Notice a little extra cash in your most recent paycheck? It wasn't a glitch and provided nothing changes in your work or tax status, you can count on these slightly cushier amounts for the time being. It's all a result of the new tax bill and the IRS' revised withholding tables (which employers had until today to put into effect).
"The IRS did it to make the least amount of difficulty so you don't have to do a new W-4; otherwise you'd have millions of people scrambling to fill out a new form and get them all out in a week or two," says Jackie Perlman, principal tax research analyst at The Tax Institute at H&R Block tells NBC News BETTER.
A One to Two Percent Bump In Take Home Pay
"About 80 to 90 percent of people are getting an increase of about one to two percent," adds Jean Chatzky, a financial editor for NBC News.
So, if you're making $56k a year (roughly the median household income for the U.S), you could be seeing around an extra thousand a year in your take-home pay (bear in mind, this all depends on your withholdings, so consult your HR department if you're unsure). The money is spread out over the year in each check, so it probably won’t look like a whole lot as it comes in, but as Chatzky says, it's enough to order another Blue Apron box.

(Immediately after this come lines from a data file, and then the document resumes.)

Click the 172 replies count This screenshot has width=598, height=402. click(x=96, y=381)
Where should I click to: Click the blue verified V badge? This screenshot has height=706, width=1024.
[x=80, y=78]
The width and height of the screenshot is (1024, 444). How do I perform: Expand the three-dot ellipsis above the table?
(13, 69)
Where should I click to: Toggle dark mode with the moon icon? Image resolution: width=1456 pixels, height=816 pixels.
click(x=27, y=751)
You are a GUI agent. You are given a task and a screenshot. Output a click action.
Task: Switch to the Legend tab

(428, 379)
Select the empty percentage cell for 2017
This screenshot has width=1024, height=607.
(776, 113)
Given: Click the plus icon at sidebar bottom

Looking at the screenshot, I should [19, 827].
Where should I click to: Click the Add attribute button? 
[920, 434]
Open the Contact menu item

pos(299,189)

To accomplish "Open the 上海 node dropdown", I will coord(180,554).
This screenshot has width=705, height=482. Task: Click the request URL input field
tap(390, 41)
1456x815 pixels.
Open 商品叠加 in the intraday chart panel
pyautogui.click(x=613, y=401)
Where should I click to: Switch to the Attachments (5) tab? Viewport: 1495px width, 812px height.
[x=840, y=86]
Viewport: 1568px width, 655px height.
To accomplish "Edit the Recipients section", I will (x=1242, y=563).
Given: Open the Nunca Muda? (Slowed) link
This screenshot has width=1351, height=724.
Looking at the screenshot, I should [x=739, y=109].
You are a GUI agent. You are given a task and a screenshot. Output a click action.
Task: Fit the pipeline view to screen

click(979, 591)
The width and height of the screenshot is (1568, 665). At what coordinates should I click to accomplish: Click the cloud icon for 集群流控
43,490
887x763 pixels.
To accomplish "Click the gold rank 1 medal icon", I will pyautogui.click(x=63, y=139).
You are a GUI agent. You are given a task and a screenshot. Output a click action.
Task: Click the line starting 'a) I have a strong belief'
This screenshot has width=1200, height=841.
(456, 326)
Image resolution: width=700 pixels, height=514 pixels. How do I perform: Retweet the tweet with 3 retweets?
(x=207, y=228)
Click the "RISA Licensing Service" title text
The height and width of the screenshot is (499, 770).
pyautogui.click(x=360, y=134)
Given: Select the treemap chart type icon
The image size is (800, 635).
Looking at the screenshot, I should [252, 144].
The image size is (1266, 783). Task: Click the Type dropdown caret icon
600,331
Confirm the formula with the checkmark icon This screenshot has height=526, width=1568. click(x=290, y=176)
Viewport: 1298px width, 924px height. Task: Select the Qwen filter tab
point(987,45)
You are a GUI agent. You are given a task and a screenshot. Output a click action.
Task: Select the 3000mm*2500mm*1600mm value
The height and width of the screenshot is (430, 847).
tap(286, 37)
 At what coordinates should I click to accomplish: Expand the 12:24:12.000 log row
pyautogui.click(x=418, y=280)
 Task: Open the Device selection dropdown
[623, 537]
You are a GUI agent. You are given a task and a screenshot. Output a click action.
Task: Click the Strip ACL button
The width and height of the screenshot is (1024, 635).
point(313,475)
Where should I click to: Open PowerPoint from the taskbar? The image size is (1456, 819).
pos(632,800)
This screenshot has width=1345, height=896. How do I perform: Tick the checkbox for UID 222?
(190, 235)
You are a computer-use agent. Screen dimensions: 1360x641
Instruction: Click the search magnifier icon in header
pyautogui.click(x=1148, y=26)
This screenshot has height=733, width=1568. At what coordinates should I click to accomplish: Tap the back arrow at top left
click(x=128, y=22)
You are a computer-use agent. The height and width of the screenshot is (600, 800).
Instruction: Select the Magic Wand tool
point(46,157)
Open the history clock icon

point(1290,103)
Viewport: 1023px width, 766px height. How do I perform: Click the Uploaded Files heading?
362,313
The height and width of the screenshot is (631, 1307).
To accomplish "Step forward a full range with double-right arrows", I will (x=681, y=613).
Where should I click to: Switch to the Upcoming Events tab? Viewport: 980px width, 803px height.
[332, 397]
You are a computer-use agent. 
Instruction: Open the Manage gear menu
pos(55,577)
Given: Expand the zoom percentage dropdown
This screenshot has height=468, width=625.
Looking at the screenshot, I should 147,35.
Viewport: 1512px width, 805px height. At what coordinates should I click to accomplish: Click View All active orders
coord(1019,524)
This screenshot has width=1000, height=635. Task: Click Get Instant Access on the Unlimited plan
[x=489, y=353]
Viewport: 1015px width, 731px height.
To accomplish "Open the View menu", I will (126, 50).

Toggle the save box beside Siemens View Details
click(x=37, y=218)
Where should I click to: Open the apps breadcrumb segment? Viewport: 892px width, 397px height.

It’s A Nice Boost, But There’s a Much Bigger Picture Here
Still, there’s reason to be frugal. It’s not that this money isn’t yours (provided your tax forms are correct, you should be good to go); but this isn’t exactly a bonus, at least not for everyone when you look at the big picture.
“One taxpayer may enjoy an actual lower tax bill, while another taxpayer may not see much benefit, if, say, she no longer can deduct the full cost of her property taxes,” says Andrea Coombes, an investing specialist at NerdWallet.
The new tax bill allows you to deduct up to $10k of state and local taxes; previously you could deduct the full amount. Folks are also losing personal exemptions valued at $4,050 per taxpayer, spouse and dependent in 2017. For some. the new standard deduction of $12k (nearly doubled what it was) and other tax perks make it worth it, but it really depends on your situation.
Your best bet is to talk to a financial advisor, these experts stress, but in the meanwhile consider these smart tips to make sure you get the biggest bang out of this surprise buck:
1. Have The Money Auto-Saved
Chatzky recommends having the money moved automatically every two-weeks (or however often you get paid) directly into a savings account to keep it separate from your spending funds. "Behavioral finance teaches us that we are incredibly fast adapters." says Chatzky "Two paychecks in you don't want to be wondering how you ever lived on less."
2. Pay Down Debts And Build Up Emergency and Retirement Funds
As of last fall the total household debt in this country topped $13 trillion, while as many as 78 percent of us are living paycheck to paycheck. If you’re one of the many stuck in this cycle, use this money to pay down debts and to build an emergency fund.
“So many people get into debt because they have no cash reserves and can't absorb the smallest emergency like their water heater going out,” says Rick Henderson, principal at Atlanta Financial Associates. “If you have any debt, pay it and then build up an emergency fund.”
Henderson also strongly recommends adding more to your 401(k) along with any other retirement plans, as he sees far too many taxpayers skimping in this area. Coombes recommends using a retirement calculator to see what you can afford.
Behavioral finance teaches us that we are incredibly fast adapters. Two paychecks in you don't want to be wondering how you ever lived on less.
4. Make An Extra Mortgage Payment Or Build A Moving Fund
The new tax plan lowers the cap for mortgage interest deductions on newly purchased homes. Whether this affects you or not, it’s a good idea to build a “home fund,” of some sort. Chatzy recommends making an additional payment on your mortgage (be sure and advise the lending company you’re paying down the principal of your loan).
You may also want to put the money aside if you’re thinking about a job in another state as we can no longer make deductions associated with moves for our career. But even if you stay put, brace for more changes in 2019. This tax law is far from being totally sorted out.
“The IRS expects to make further changes to withholding in 2019, says Eric Bronnenkant, CFP and CPA, head of tax at Betterment for Business. "They will work with the businesses to encourage workers to file new W-4 forms next year."